I feel like I've come full circle on this point, because as a kid I just wanted to make cool, fun movies. Perhaps years of studying film has made the role of the defiant artist seem more alluring, to the point where the kinds of movies I used to love – that I used to aspire to make – now can seem too easy, too safe, too mainstream.

Fandom also has a certain seduction, which part of me resists. It seems safer to obsess over something outside yourself – that objectively exists in the world already, that other people already know about – than to spend time digging inside yourself to produce something new, that needs to be promoted from scratch.
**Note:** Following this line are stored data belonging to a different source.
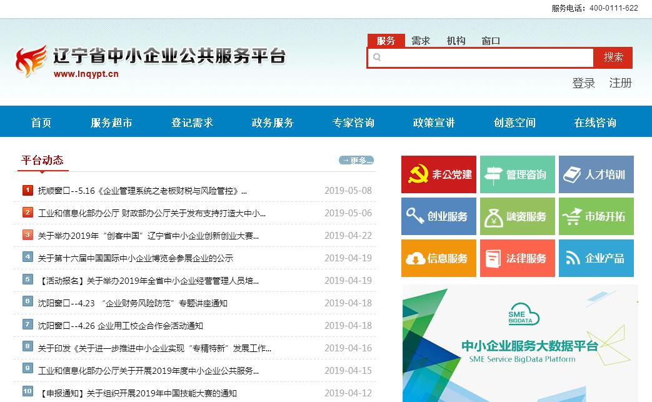Click into the search input field
This screenshot has height=402, width=652.
coord(484,58)

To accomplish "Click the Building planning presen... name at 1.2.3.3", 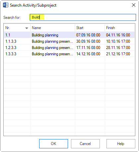I will coord(52,48).
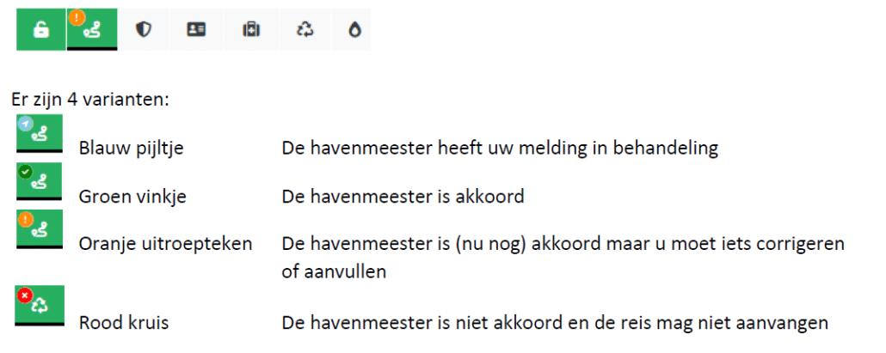
Task: Click the 'Oranje uitroepteken' label
Action: click(165, 243)
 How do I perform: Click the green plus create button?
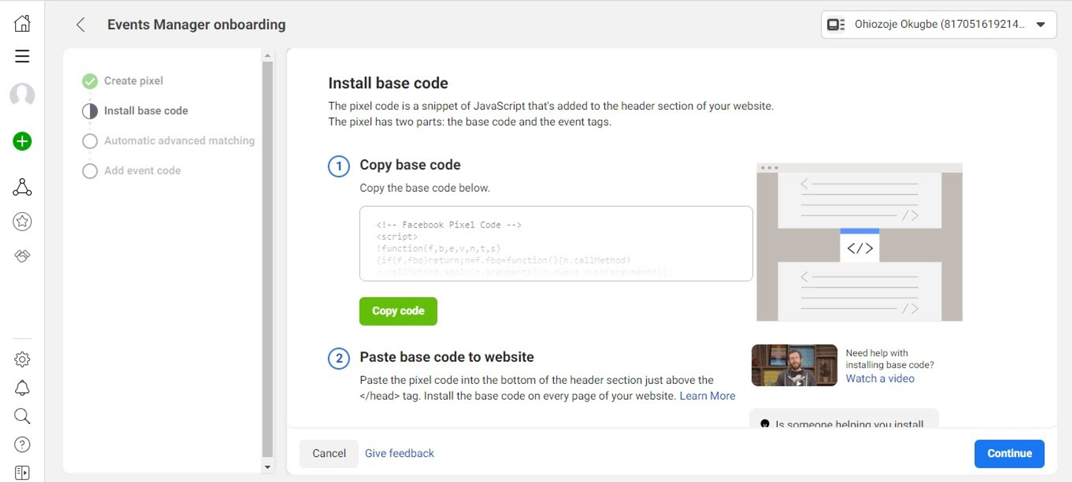click(x=22, y=141)
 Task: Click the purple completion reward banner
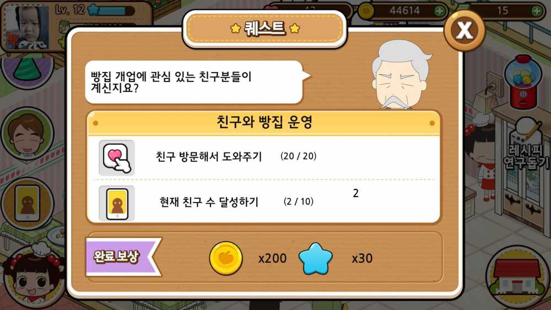(x=123, y=257)
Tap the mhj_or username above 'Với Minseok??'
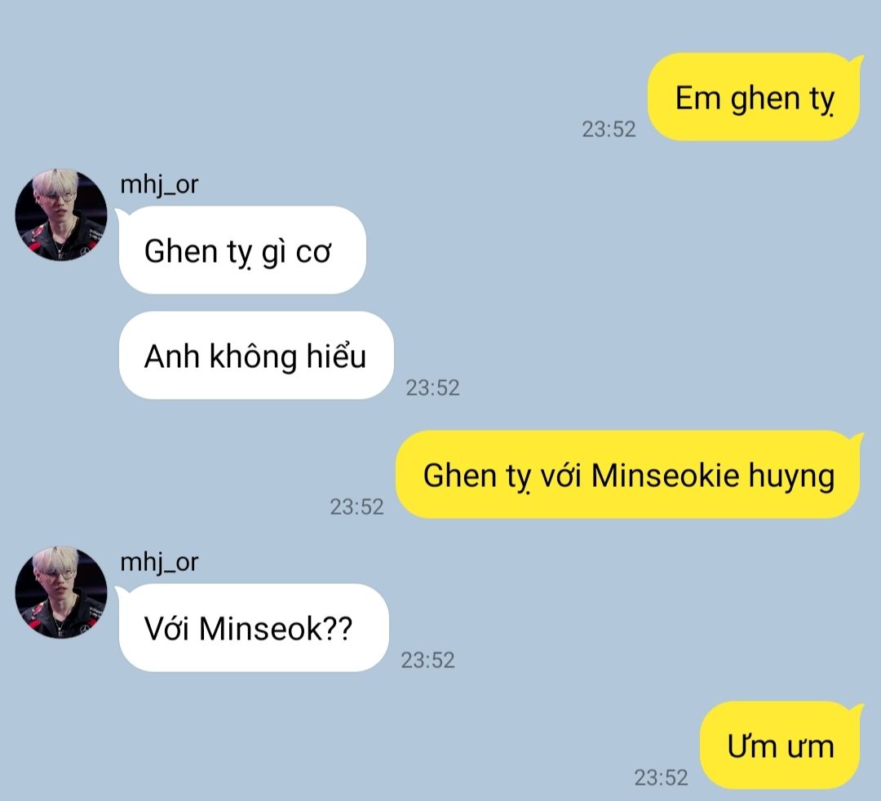 coord(159,562)
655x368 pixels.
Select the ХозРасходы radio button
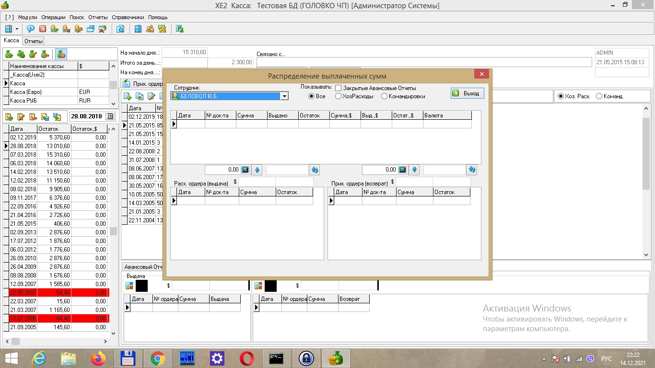click(x=339, y=96)
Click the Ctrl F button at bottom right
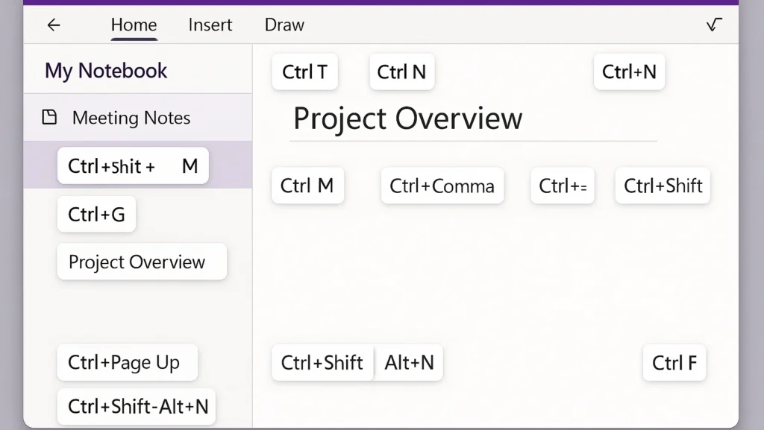Image resolution: width=764 pixels, height=430 pixels. point(674,363)
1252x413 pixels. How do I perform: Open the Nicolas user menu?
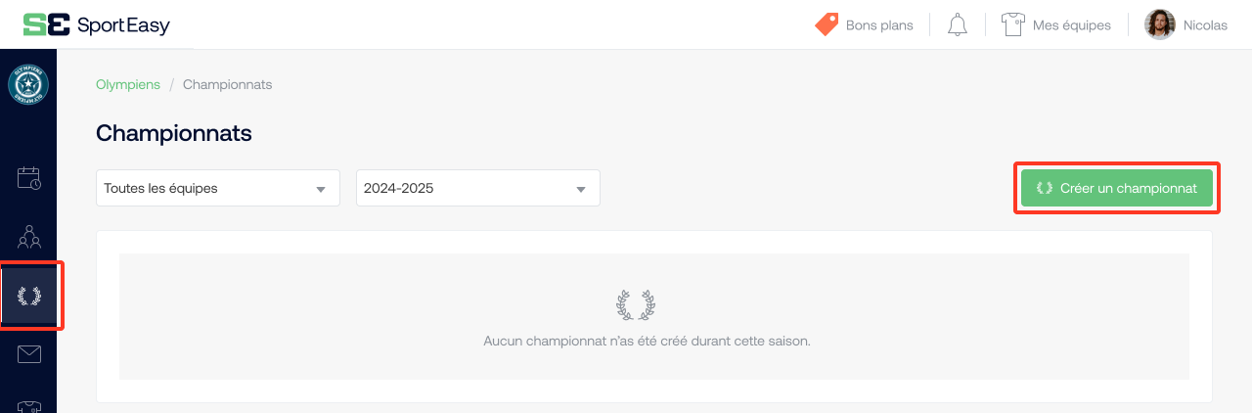coord(1185,25)
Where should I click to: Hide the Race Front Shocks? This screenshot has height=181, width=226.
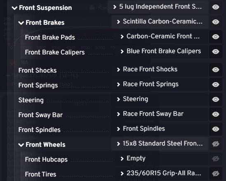click(216, 70)
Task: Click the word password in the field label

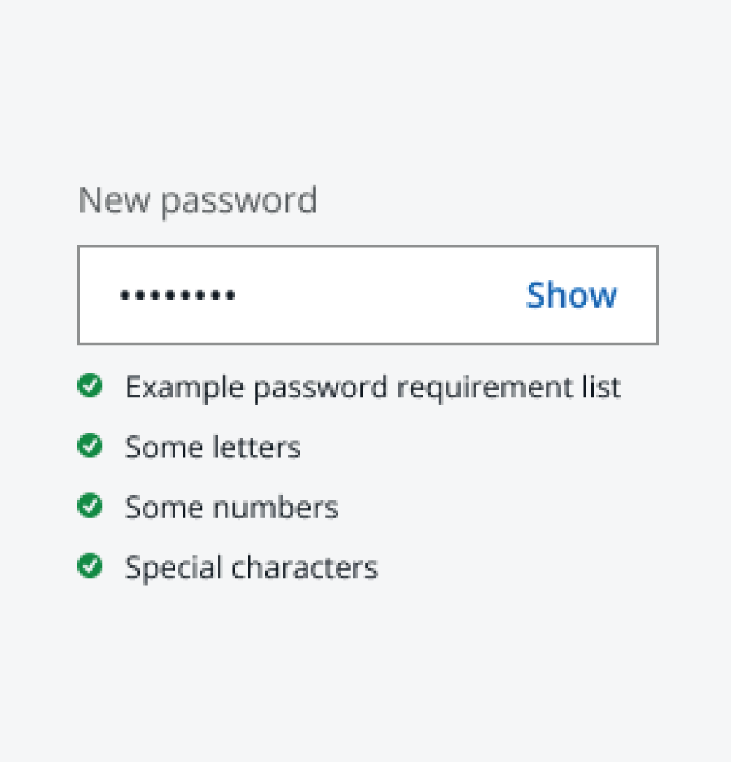Action: tap(239, 201)
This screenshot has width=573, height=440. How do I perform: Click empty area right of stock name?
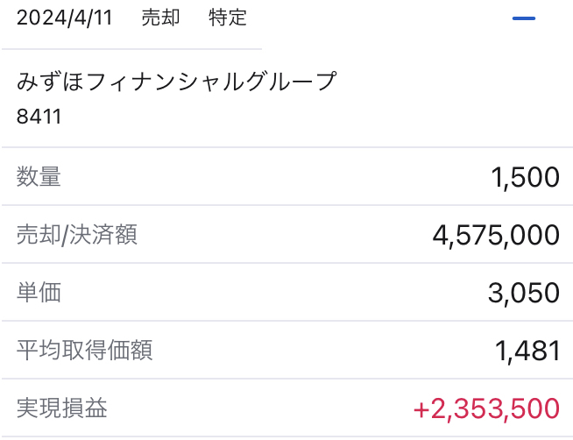pyautogui.click(x=453, y=81)
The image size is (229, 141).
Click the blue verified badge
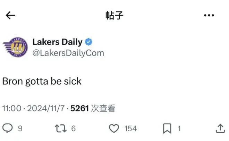88,42
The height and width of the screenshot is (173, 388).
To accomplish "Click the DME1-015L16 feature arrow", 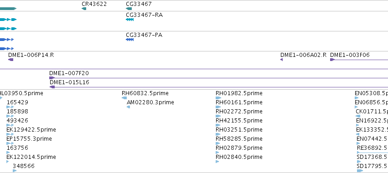I will (52, 87).
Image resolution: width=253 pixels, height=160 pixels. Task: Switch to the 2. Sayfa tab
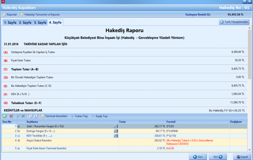(25, 22)
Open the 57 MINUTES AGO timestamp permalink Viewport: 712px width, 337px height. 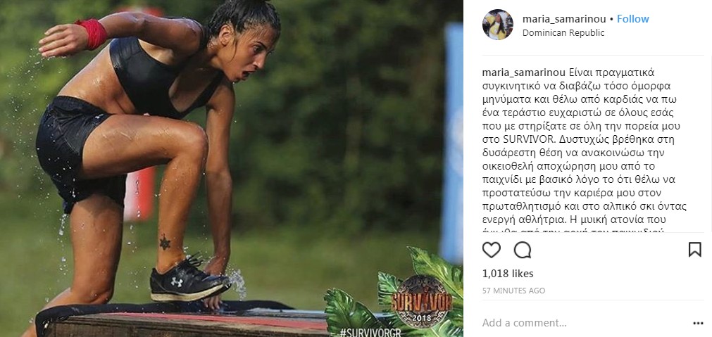[x=513, y=291]
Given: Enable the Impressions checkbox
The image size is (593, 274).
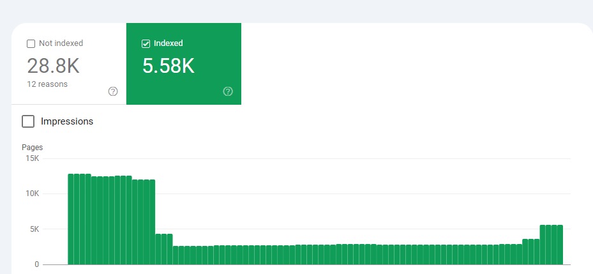Looking at the screenshot, I should (28, 121).
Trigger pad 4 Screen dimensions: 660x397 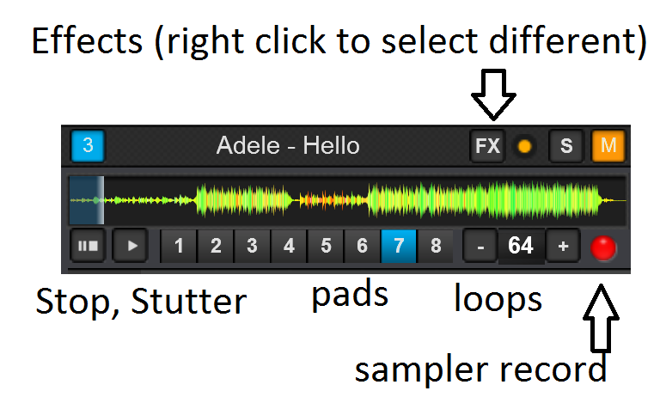click(x=289, y=247)
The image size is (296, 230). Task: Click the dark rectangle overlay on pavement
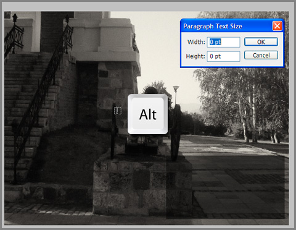pyautogui.click(x=226, y=187)
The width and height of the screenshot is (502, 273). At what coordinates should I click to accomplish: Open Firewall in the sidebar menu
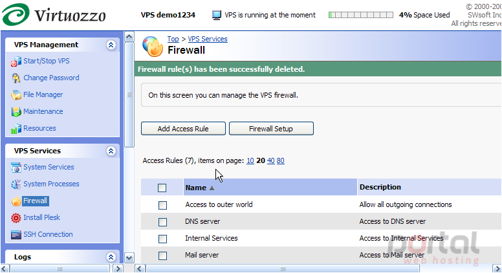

It's easier to be a fan than to be an artist.

I do still have a desire to see something odd and different now and again, and I do still lament the way that established brands are replacing original visions. If you want to make a movie based on a story and characters you thought of yourself, it does seem that you need to steer a bit more towards an indie hipster audience rather than a genre fan audience. But just because an audience doesn't know they'll like something doesn't mean they won't like it once they actually see it. And if expectations for movies seem more limited nowadays, expectations for other storytelling forms have continued to grow. And you can't resist that. You can't be a separatist.

All this has been on my mind as I consider where the Saberfrog journey has taken me – from writing, to production, to the steps I'm now taking to find a wider audience for it. It really seems like the main character's journey in the film has mirrored my own progression. Josh starts out as a lonely, alienated nerd in search of meaning in his life, with only his obsession with a sci-fi franchise to give him solace. By the end of his journey, he has learned some life lessons and formed a connection with other people in the wider world.

That's what I'm trying to do now. After months or years of huddling in my shell, waiting for the storm to blow over, I'm ready to venture out into the world and connect with an audience again.

I'm finally putting together an official Saberfrog DVD, which I plan to have for sale by the end of the year. I'm also looking into setting up online streaming of the film at some point. I've even managed to write the first of the novels that Josh is obsessed with (though it could still use another draft).

But on top of all that, I'm planning to take Saberfrog on the road later this year. The film is a road movie, set in several different cities (if not actually filmed there). So I've decided it would be a good idea to actually go to those places – and maybe a few others – and screen the film for an untapped audience.

It might not happen. I might run out of time, or the venues in those areas might not be affordable. And the publicity and logistics could be challenging. But I've had the idea since April, and I'm finally announcing the goal here and now. God knows I've had some dark and despairing moments with this movie, but you can't make a movie and just shelve it. It needs to be seen.

I'm back, baby. And so is Saberfrog.